The U.S. government last week released the Nuclear Posture Review, a congressionally mandated report that explains its thinking about nuclear weapons and nuclear policy. The NPR reflects the Trump administration's belief that the world is increasingly shaped by great power competition and that nuclear arms are needed to promote security and stability. The world is more dangerous than it has been for a long time, but there are justifiable concerns that this new approach could magnify dangers, not reduce them.
Every NPR has three goals: to deter adversaries, to reassure allies and to create conditions that promote disarmament. Arguing that the world has changed significantly since the last NPR was written in 2010, the latest report is oriented more toward deterrence, while retaining a commitment to nonproliferation and arms control. The authors of the NPR devote considerable space to the reassurance of allies, and it focuses on strengthening extended deterrence. It supports ongoing, close collaboration with allies and partners to ensure that strategies are tailored to their specific situation.

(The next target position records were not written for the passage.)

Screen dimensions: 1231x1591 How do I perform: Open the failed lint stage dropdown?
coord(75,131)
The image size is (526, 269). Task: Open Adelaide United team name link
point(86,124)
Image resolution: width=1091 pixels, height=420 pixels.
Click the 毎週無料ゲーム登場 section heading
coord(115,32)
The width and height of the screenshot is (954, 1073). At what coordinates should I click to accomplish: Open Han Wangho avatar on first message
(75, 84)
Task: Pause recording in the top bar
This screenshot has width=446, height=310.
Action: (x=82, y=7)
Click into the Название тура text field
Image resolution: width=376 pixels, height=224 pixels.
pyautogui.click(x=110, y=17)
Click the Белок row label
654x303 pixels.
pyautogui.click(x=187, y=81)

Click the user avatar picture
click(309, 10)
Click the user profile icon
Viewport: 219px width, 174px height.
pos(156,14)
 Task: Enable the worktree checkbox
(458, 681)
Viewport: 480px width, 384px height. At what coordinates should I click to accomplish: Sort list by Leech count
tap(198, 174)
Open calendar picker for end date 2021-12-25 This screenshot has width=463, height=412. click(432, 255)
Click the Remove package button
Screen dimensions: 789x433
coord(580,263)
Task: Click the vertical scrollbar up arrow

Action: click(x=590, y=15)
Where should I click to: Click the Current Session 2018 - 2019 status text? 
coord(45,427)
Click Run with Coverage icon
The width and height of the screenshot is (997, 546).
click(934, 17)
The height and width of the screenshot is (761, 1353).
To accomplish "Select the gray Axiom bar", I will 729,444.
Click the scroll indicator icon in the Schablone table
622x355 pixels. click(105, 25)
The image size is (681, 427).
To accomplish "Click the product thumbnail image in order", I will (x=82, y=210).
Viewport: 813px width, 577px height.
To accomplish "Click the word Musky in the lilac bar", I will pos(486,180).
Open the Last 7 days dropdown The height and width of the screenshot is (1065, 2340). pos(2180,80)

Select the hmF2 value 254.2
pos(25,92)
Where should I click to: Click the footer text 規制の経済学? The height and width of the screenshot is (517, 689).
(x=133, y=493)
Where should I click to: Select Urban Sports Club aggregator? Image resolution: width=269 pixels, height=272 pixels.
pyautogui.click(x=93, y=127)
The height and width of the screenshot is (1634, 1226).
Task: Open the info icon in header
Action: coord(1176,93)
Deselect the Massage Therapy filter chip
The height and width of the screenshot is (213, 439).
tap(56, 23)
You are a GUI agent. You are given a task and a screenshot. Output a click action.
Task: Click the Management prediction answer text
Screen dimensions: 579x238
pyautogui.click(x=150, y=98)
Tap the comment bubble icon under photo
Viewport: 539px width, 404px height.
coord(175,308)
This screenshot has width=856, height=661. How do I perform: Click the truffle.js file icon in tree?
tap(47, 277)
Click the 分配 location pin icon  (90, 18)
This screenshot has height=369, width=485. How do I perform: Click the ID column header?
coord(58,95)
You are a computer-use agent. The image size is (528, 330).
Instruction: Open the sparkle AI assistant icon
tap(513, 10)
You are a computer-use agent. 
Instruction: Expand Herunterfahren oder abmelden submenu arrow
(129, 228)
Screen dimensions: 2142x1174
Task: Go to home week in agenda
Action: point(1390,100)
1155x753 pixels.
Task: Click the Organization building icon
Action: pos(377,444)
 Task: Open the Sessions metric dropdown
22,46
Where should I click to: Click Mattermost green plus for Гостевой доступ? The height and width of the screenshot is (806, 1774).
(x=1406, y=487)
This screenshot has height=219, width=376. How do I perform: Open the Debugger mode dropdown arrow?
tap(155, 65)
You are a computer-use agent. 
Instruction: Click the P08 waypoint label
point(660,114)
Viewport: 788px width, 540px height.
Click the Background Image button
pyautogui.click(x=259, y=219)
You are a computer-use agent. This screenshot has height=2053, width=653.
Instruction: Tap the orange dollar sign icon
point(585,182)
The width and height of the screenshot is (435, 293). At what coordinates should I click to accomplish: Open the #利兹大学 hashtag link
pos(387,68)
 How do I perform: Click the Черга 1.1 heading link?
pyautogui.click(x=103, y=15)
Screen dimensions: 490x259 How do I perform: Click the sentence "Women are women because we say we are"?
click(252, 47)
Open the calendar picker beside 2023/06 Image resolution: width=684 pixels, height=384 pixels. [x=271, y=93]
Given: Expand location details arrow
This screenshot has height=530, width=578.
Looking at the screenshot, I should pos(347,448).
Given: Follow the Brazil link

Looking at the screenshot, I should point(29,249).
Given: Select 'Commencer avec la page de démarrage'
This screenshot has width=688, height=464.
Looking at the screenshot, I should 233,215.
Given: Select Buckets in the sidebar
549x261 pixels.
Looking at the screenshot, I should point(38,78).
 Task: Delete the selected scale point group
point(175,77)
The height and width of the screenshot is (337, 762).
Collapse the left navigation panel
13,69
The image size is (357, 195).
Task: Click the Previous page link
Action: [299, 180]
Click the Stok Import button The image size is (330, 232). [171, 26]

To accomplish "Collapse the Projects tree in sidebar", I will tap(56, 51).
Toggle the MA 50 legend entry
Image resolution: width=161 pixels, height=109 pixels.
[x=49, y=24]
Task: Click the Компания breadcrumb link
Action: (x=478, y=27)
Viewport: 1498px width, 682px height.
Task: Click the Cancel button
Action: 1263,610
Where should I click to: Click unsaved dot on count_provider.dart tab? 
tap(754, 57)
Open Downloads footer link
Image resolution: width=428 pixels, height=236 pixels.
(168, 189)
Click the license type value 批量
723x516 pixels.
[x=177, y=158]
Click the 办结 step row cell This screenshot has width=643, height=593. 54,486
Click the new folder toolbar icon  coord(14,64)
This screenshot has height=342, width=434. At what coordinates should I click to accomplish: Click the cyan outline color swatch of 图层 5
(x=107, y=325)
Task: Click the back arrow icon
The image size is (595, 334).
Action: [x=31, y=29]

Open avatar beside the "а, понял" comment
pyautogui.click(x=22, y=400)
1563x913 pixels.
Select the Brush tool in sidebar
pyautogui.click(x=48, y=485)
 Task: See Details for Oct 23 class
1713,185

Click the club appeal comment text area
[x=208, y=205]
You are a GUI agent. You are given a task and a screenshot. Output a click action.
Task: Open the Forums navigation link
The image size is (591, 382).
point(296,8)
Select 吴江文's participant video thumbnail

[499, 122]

The new document acknowledges the long-standing U.S. goal to reduce the numbers of nuclear weapons — its stockpile of nuclear weapons has been cut by more than 85 percent since the Cold War peak — but seems to reverse the effort of previous administrations to reduce the salience of nuclear weapons in U.S. defense policy. That change is based on the belief that other countries have been modernizing arsenals and doctrines, and as a result have acquired weapons systems that can be deployed in crises. The United States must prevent them from believing that nuclear weapons will allow them to prevail in those situations. To that end, the NPR calls for the creation of two new capabilities: a low-yield warhead for submarine-launched ballistic missiles and a nuclear-capable submarine-launched cruise missile. Low-yield nuclear weapons have long been part of the U.S. arsenal; nuclear-tipped cruise missiles were once deployed by the U.S. but they were shelved years ago, a move that troubled some Japanese strategists.